The ftp.ox.ac.uk site also contains, in the directory /src/security, the file cracklib25.tar.Z, a word dictionary of around 10MB, stored as a 6.4MB compressed tar file.

Footnote [2]: A large dictionary of English words which also contains abbreviations, hyphenations, and misspelled words, is available from wocket.vantage.gte.com (131.131.98.182) in the /pub/standard_dictionary directory as dic-0594.tar, an uncompressed 16.1MB file, dic-0594.tar.Z, a compressed 7.6MB file, dic-0594.tar.gz, a Gzip'ed 5.9MB file, and dic-0594.zip, a Zipped 5.8MB file. This contains around 1,520,000 entries. In combination with a Markov model for the English language built from commonly-available texts, this wordlist provides a powerful tool for attacking even full passphrases.

Footnote [3]: A Unix password dictionary is available from ftp.spc.edu as .unix/password-dictionary.txt.

Footnote [4]: Grady Ward <grady@netcom.com> has collected very large collections of words, phrases, and other items suitable for dictionary attacks on cryptosystems.
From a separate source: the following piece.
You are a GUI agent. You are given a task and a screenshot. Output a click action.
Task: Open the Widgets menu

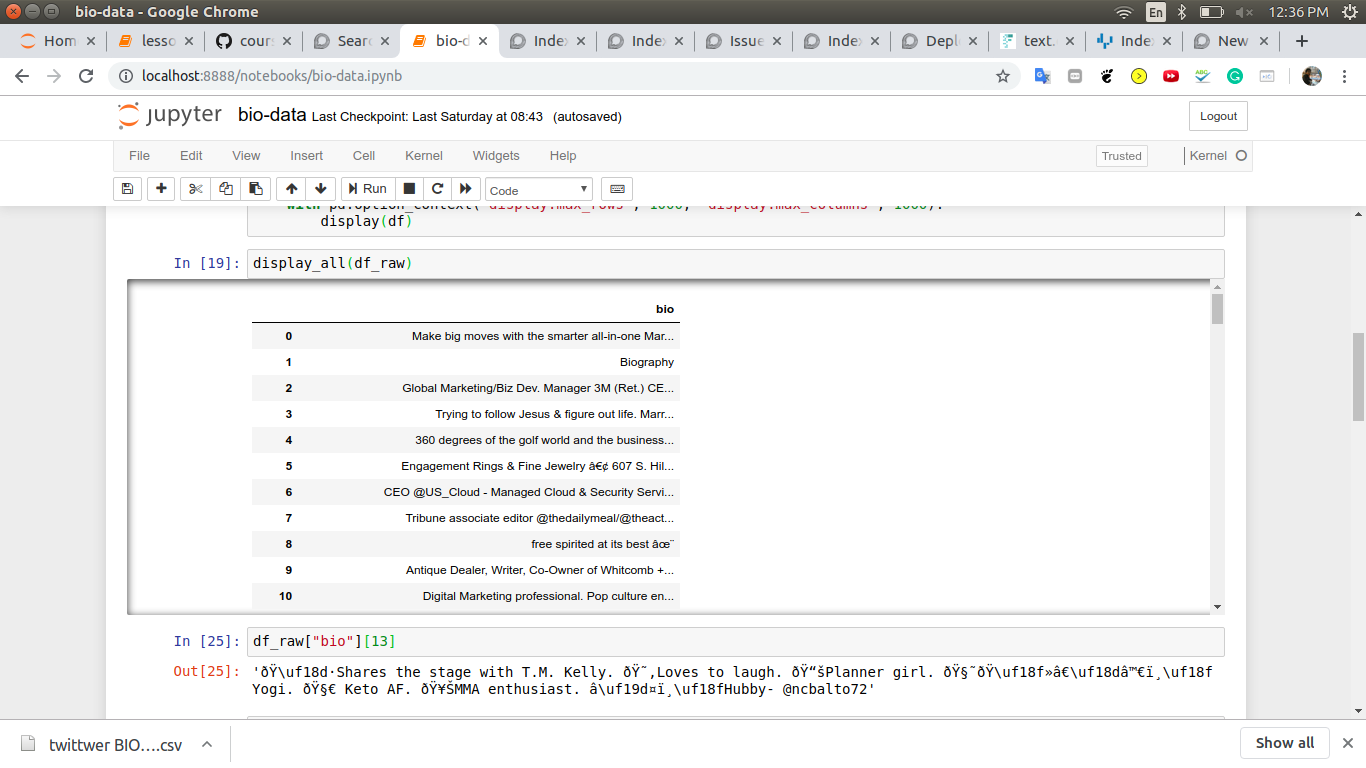[496, 156]
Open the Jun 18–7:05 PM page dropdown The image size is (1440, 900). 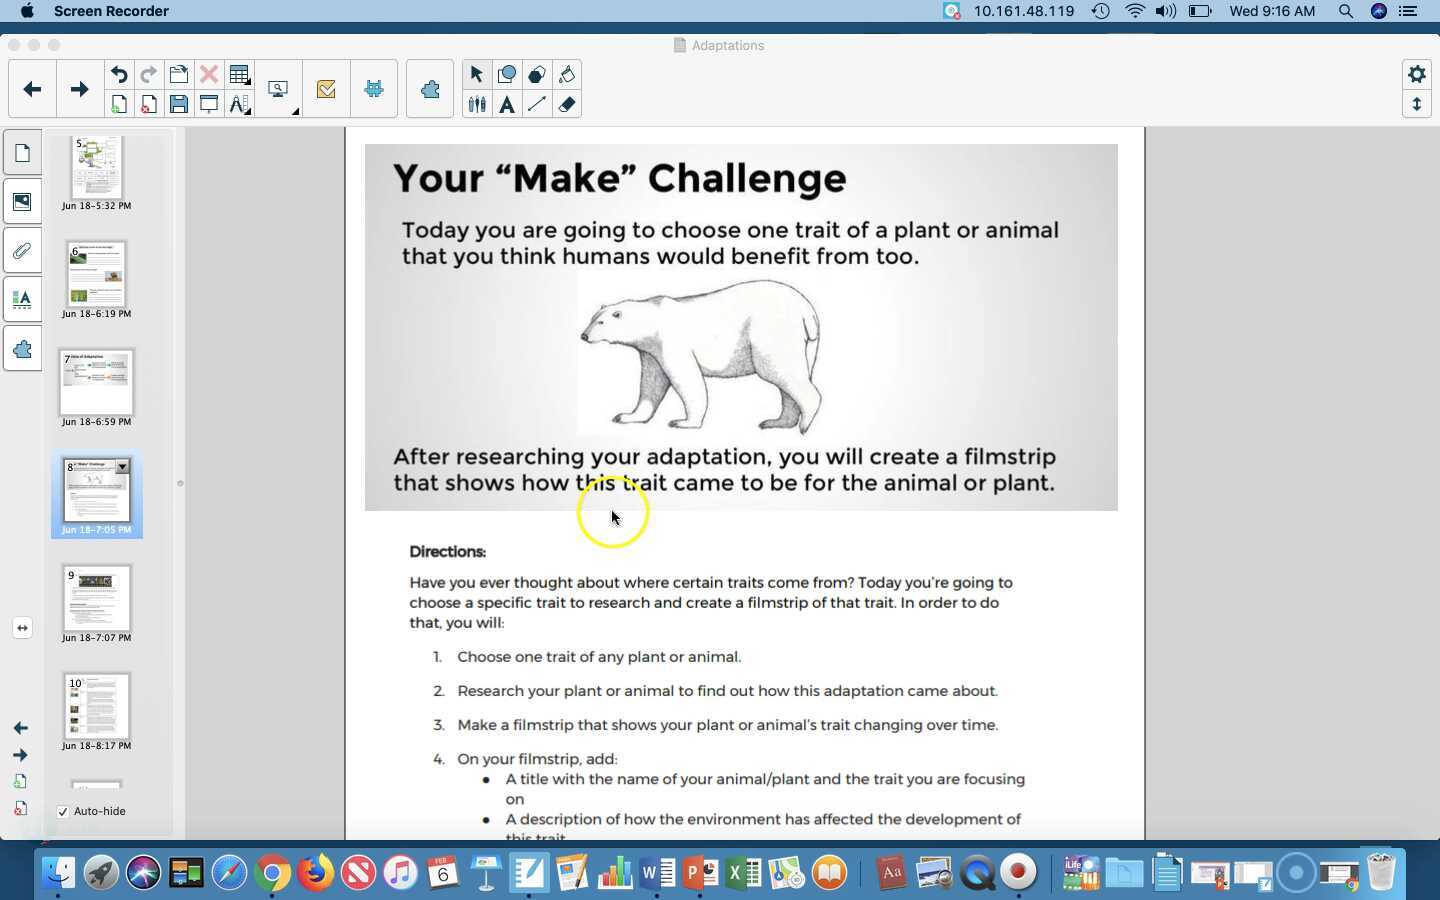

Even the NSA has used his lists in their work. Of particular interest are Moby Words, which contains 610,000 English entries including Scrabble(tm) compatible words, baby names, word frequencies, special subsets for spelling checkers and more, Moby Part-of-Speech, which contains 230,000 words and phrases marked with full part-of-speech data (in priority order for those words having more than one part-of-speech), Moby Pronunciator with 175,000 words and phrases fully coded with International Phonetic Alphabet (IPA) ASCII symbols including up to three levels of emphasis (stress), and Moby Thesaurus with 30,000 root words and more than 2.5 million synonyms and related words. Samples of each of the lexical databases are available from ftp.netcom.com (192.100.81.100) in the /pub/grady directory as Moby-Sampler.tar.Z. A Postscript brochure describing the lists is available from the same location as Moby_Brochure8.5x14.ps.Z, the full datasets can be obtained from Grady Ward, 3449 Martha Ct., Arcata, CA 95521-4884, ph/fax 1-707-826-7715

Footnote [5]: A number of CDROM's are available which contain information useful for password-cracking. Two of these are the Chestnut "Dictionaries and Languages" CDROM and the Walnut Creek "Project Gutenberg" CDROM.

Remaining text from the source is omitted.